The central challenge of American constitutionalism has always been how to channel immense energy into stable institutional forms; how to discipline power without inhibiting the dynamism that generates it. At the heart of divisions in contemporary America, there remains a contest over two competing visions of freedom that come from the Declaration. The 1789 United States Constitution does not resolve this tension so much as contain it. Its proceduralism seeks to discipline the fires of American energy, converting its glittering truths into staid laws. Yet two rival visions of American constitutionalism persist. One channels that fire into the common promise of self-government with a concern for the internal link between freedom and equality. Another version celebrates the discharge of that energy as rugged individualism, with freedom including the freedom to dominate, unleashing an almost Darwinian power struggle within the frame of democracy. At the heart of American constitutionalism is not a contest between two principles but between two ways of organising power. Each vision accuses the other of betraying the promise of 1776. It is this mutual claim to authentic inheritance that helps drive American polarisation. Is each of these ways of organising power capable of maintaining the dream of limitless material expansion that has defined modern civilisation through America? Are they capable of solving concrete problems, of mass incarceration, alienation, inequality, and services? The question is whether the civilisation that was once defined by inexhaustible energy gets exhausted by its own polarisation.

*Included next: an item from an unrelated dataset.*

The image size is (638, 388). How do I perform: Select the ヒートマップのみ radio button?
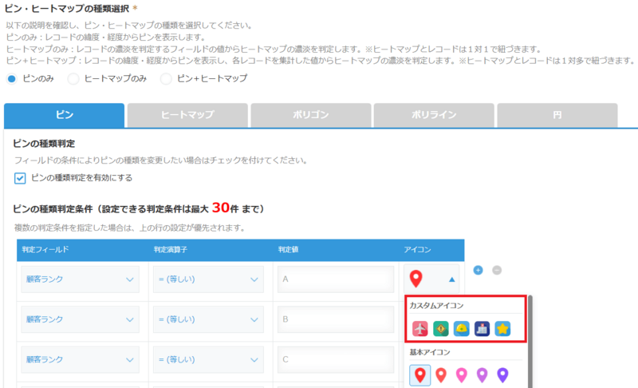click(73, 78)
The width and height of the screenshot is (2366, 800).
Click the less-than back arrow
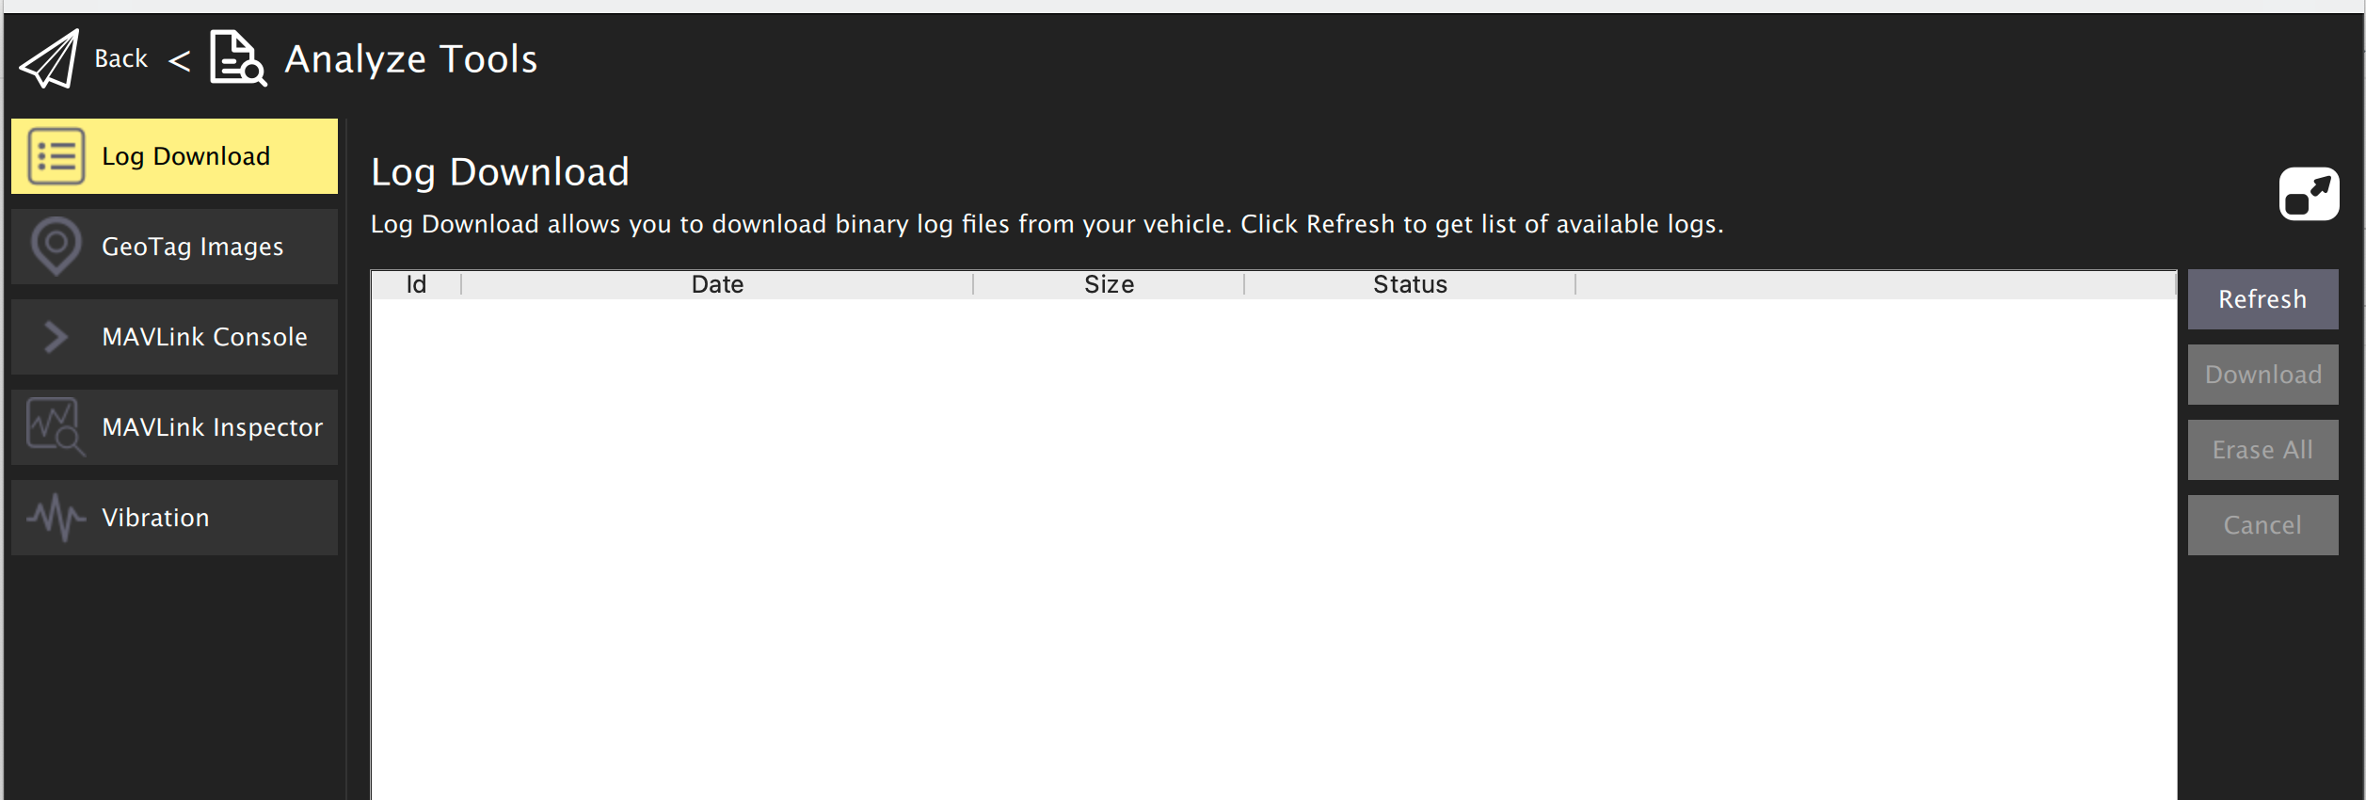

In a letter written to Roger C Weightman in 1826, at the 50th anniversary of the American founding, Thomas Jefferson asserted the universality and revolutionary character of the American founding: “May it be to the world, what I believe it will be, (to some parts sooner, to others later, but finally to all,) the signal of arousing men to burst the chains under which monkish ignorance and superstition had persuaded them to bind themselves, and to assume the blessings and security of self-government.”
In 1945, Ho Chi Minh’s Declaration of Independence of the Democratic Republic of Vietnam in Hanoi opened with the 1776 American Declaration of Independence. This invocation, doubtless, served rhetorical purposes. But it has been invoked by dozens of states, sometimes as an assertion of sovereignty and independence rather than individual freedom. It may not seem that way in an age of rising authoritarianism, but the conflict between arbitrary power and individual dignity, between imperialism and self-government, between the quest for self-definition and defined hierarchies has indeed become universal. The irony is that, at this moment, these conflicts have escaped their modern origin story in America, as it itself becomes an exemplar of what it sought to deny: Imperialism and authoritarianism. The Declaration will always remain universal and revolutionary. America may not.